Читать «Дороги и судьбы» онлайн - страница 29

Елена Генриховна Трегубова

Той осенью 1924 года я едва успела познакомиться с Алеком и Мусей дядя Шура сразу увез их к себе в Эхо. А бабушка стала жить с нами. Приехала ли она, чтобы остаться с нами навсегда? Не знаю. Знаю, что она и года с нами не выдержала.

По случаю ее приезда нас с Гулей из маленькой комнаты перевели в большую и поставили туда для бабушки третью кровать, а столовой стала наша бывшая детская.

Я засыпала, когда за ширмой, отгораживающей бабушкину постель, горела лампочка, шуршали страницы,- бабушка читала перед сном. Утром я заставала ее совершенно одетой: юбка до полу, светлая блузка с кружевом у шеи... Однажды, проснувшись ночью, я увидела, что бабушка стоит ко мне спиной и смотрит в окно. А за окном тьма, ни палисадника не видно, ни пустынной Гиринской улицы, разве что кусок булыжной мостовой, освешенный фонарем,- во что она там всматривается?

Высокая, худая фигура в чем-то белом, длинном, черепаховые шпильки в седых волосах... Задумавшись, бабушка постукивала по оконному переплету костяшками пальцев, не это ли легкое постукивание разбудило меня? За ширмой горела лампочка, она-то и позволила мне, когда бабушка обернулась, увидеть ее лицо. А я уже по выражению спины понимала, что бабушке плохо, и очень боялась: не плачет ли она? Но не было видно слез на этом красивом горбоносом узком лице, бабушка и слезы вообще плохо между собой вязались. Сдержанность и величавость этой старой женщины (ей было в то время шестьдесят шесть лет) были на том же уровне, что сдержанность и величавость Ахматовой, которую я узнала тридцать лет спустя.

Слез не было. Лицо бабушки показалось мне сосредоточенно-суровым, я быстро закрыла глаза, чтобы она не заметила, что я за ней подсматриваю, а она ушла за ширму, погасила лампу и, ложась, тяжело, прерывисто вздохнула. Ужасно мне было ее жалко, утешить хотелось, но как? Это не была та бабушка-старушка, к которой можно прижаться, приласкаться... Она занималась со мной английским языком, а я во время уроков качалась на стуле и зевала, все прислушиваясь к тому, что там без меня делается во дворе, во что играют, а тут ночью, в порыве нежности и раскаянья, обещала себе больше не зевать и не качаться, но вряд ли меня надолго хватило... Вероятно, по прошествии двух-трех дней вновь зевала и качалась...
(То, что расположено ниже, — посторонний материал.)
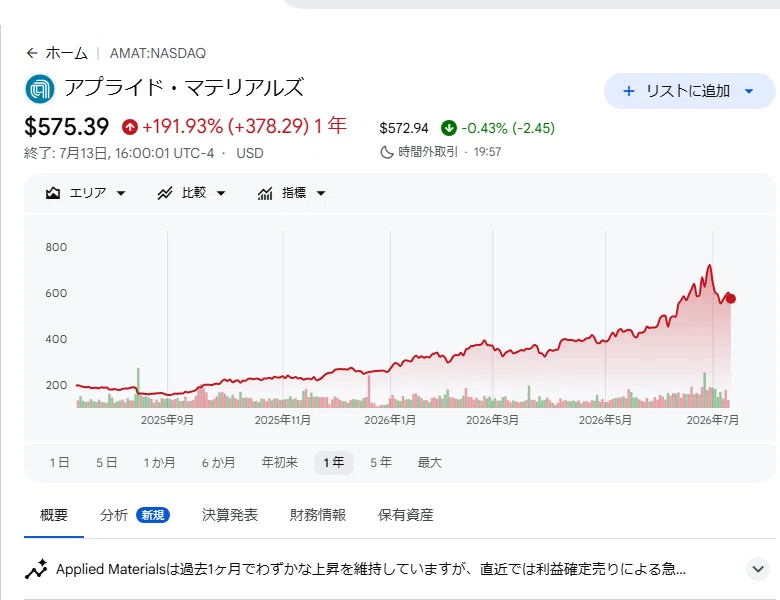This screenshot has height=600, width=780.
Task: Click the 指標 indicators icon
Action: [x=265, y=193]
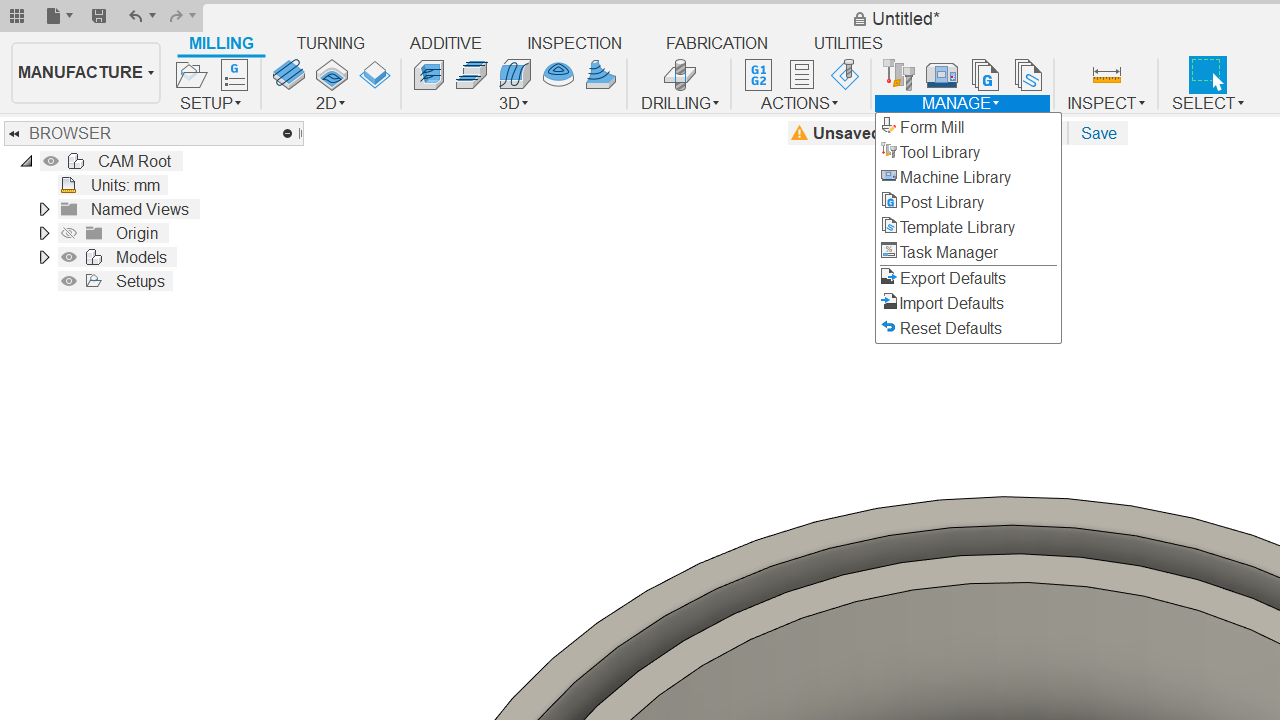Toggle visibility eye for Setups

69,281
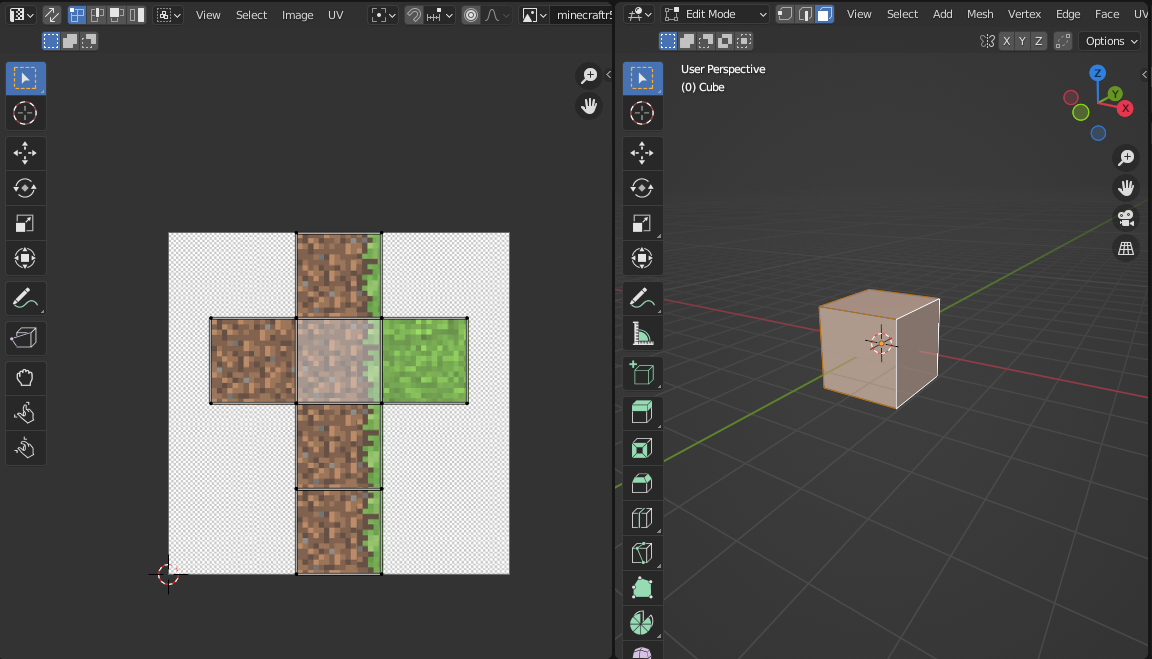1152x659 pixels.
Task: Switch to perspective/orthographic grid icon
Action: click(1126, 249)
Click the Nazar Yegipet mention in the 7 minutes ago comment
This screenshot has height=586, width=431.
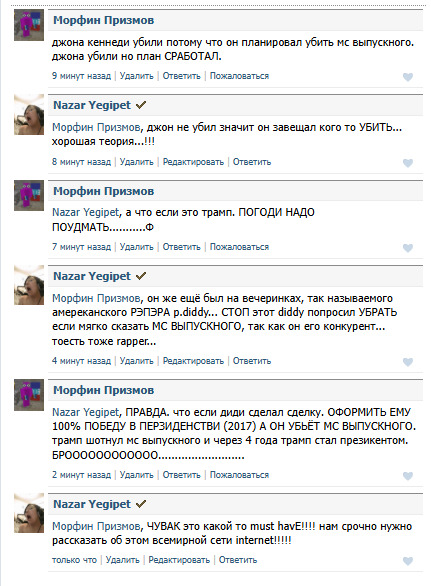(x=85, y=213)
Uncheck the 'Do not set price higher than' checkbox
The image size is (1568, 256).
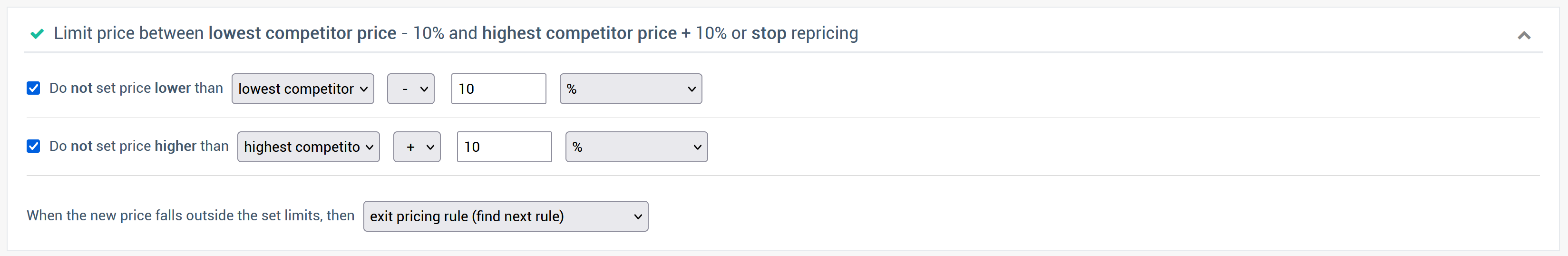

Ей было у нас плохо. Потому ли, что она видела неблагополучие и шаткость нашей семьи, несогласие моих родителей, изо всех сил, однако, старавшихся при ней не ссориться? Потому ли, что она не любила моего отца и он платил ей тем же? Или потому, что в этом русско-маньчжурском городе, в этом нелепом эмигрантском быте бабушка Ольга Александровна не могла, да и не хотела, найти свое место?

И одиноко ей было. Все друзья остались в Питере, тут - никого, за исключением одной приятельницы молодости мисс Перси Френч. (Как я позже узнала, Екатерина Максимиллиановна Перси Френч была дочерью англичанина и симбирской помещицы Киндяковой. Усадьба Киндяковых описана Гончаровым в романе "Обрыв".) Небольшого роста (куда ниже бабушки!), полная, безбровая, с маленькими глазками и тройным подбородком, она запомнилась мне главным образом своими необыкновенными шляпками, украшенными цветами и даже птицами. Она называла бабушку "Ольга", но на "вы", приезжала за ней в автомобиле, увозила к себе. Шляпки с цветами, автомобиль, шофер, выскакивающий из машины, почтительно открывающий, а затем захлопывающий дверцу,- все говорило о богатстве мисс Перси Френч, и я воображала себе прекрасный дом, в котором она живет, и большой сад и очень хотела там побывать; но меня никто туда не звал... Мисс Перси Френч не могла заменить бабушке ее друзей, Харбин - любимый Питер, а мы с мамой - оставшихся в России других детей и внуков.